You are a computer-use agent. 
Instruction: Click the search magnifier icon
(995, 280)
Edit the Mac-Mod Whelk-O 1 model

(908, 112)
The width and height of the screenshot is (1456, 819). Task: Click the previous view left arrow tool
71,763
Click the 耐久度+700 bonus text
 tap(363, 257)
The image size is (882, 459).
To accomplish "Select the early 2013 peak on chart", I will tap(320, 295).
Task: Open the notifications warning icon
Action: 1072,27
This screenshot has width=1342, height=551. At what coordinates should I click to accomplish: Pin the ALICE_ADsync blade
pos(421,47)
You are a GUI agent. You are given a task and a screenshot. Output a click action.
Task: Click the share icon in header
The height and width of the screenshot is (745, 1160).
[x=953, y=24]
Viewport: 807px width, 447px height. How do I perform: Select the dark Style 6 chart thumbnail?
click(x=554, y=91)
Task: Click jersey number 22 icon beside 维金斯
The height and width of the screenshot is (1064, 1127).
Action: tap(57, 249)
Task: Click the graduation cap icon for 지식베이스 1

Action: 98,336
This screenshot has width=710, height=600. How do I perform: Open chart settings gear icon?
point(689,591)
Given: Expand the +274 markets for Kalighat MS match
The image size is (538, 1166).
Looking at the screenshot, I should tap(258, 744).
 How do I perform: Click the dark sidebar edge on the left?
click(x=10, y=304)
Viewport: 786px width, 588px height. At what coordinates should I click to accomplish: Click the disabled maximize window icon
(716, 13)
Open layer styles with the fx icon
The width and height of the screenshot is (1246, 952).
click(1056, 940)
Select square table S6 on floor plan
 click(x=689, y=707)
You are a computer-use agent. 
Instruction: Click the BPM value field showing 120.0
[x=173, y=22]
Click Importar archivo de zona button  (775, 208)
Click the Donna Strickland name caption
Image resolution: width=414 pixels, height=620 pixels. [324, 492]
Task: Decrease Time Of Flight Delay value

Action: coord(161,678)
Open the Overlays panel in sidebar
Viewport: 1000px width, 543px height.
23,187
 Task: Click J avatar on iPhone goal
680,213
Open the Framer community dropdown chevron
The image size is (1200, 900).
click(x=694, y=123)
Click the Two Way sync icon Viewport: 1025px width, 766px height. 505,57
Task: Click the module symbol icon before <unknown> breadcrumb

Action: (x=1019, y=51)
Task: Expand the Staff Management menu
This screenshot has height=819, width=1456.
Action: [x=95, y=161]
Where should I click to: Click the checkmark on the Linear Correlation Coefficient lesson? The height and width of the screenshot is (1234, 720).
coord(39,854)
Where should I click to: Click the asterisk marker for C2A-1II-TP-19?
■ ■ ■ ■
= WRITTEN REQUEST =
Please reproduce all of the material above, substituting "Display" for each "Viewport" and leaving everything else unchanged.

= ANSWER TO THE TASK =
You are a computer-use agent. 
Instruction: Click the search magnifier icon
(995, 280)
Edit the Mac-Mod Whelk-O 1 model

(908, 112)
The width and height of the screenshot is (1456, 819). Task: Click the previous view left arrow tool
71,763
Click the 耐久度+700 bonus text
 tap(363, 257)
The image size is (882, 459).
To accomplish "Select the early 2013 peak on chart", I will tap(320, 295).
Task: Open the notifications warning icon
Action: 1072,27
This screenshot has width=1342, height=551. At what coordinates should I click to accomplish: Pin the ALICE_ADsync blade
pos(421,47)
You are a GUI agent. You are given a task and a screenshot. Output a click action.
Task: Click the share icon in header
The height and width of the screenshot is (745, 1160).
[x=953, y=24]
Display: 807px width, 447px height. How do I perform: Select the dark Style 6 chart thumbnail?
click(x=554, y=91)
Task: Click jersey number 22 icon beside 维金斯
The height and width of the screenshot is (1064, 1127).
Action: tap(57, 249)
Task: Click the graduation cap icon for 지식베이스 1

Action: 98,336
This screenshot has width=710, height=600. How do I perform: Open chart settings gear icon?
point(689,591)
Given: Expand the +274 markets for Kalighat MS match
The image size is (538, 1166).
Looking at the screenshot, I should tap(258, 744).
 How do I perform: Click the dark sidebar edge on the left?
click(x=10, y=304)
Display: 786px width, 588px height. At what coordinates should I click to accomplish: Click the disabled maximize window icon
(716, 13)
Open layer styles with the fx icon
The width and height of the screenshot is (1246, 952).
click(1056, 940)
Select square table S6 on floor plan
 click(x=689, y=707)
You are a computer-use agent. 
Instruction: Click the BPM value field showing 120.0
[x=173, y=22]
Click Importar archivo de zona button  (775, 208)
Click the Donna Strickland name caption
Image resolution: width=414 pixels, height=620 pixels. [324, 492]
Task: Decrease Time Of Flight Delay value

Action: coord(161,678)
Open the Overlays panel in sidebar
Display: 1000px width, 543px height.
23,187
 Task: Click J avatar on iPhone goal
680,213
Open the Framer community dropdown chevron
The image size is (1200, 900).
click(x=694, y=123)
Click the Two Way sync icon Display: 1025px width, 766px height. 505,57
Task: Click the module symbol icon before <unknown> breadcrumb

Action: (x=1019, y=51)
Task: Expand the Staff Management menu
This screenshot has height=819, width=1456.
Action: [x=95, y=161]
Where should I click to: Click the checkmark on the Linear Correlation Coefficient lesson? The height and width of the screenshot is (1234, 720).
coord(39,854)
Where should I click to: Click the asterisk marker for C2A-1II-TP-19?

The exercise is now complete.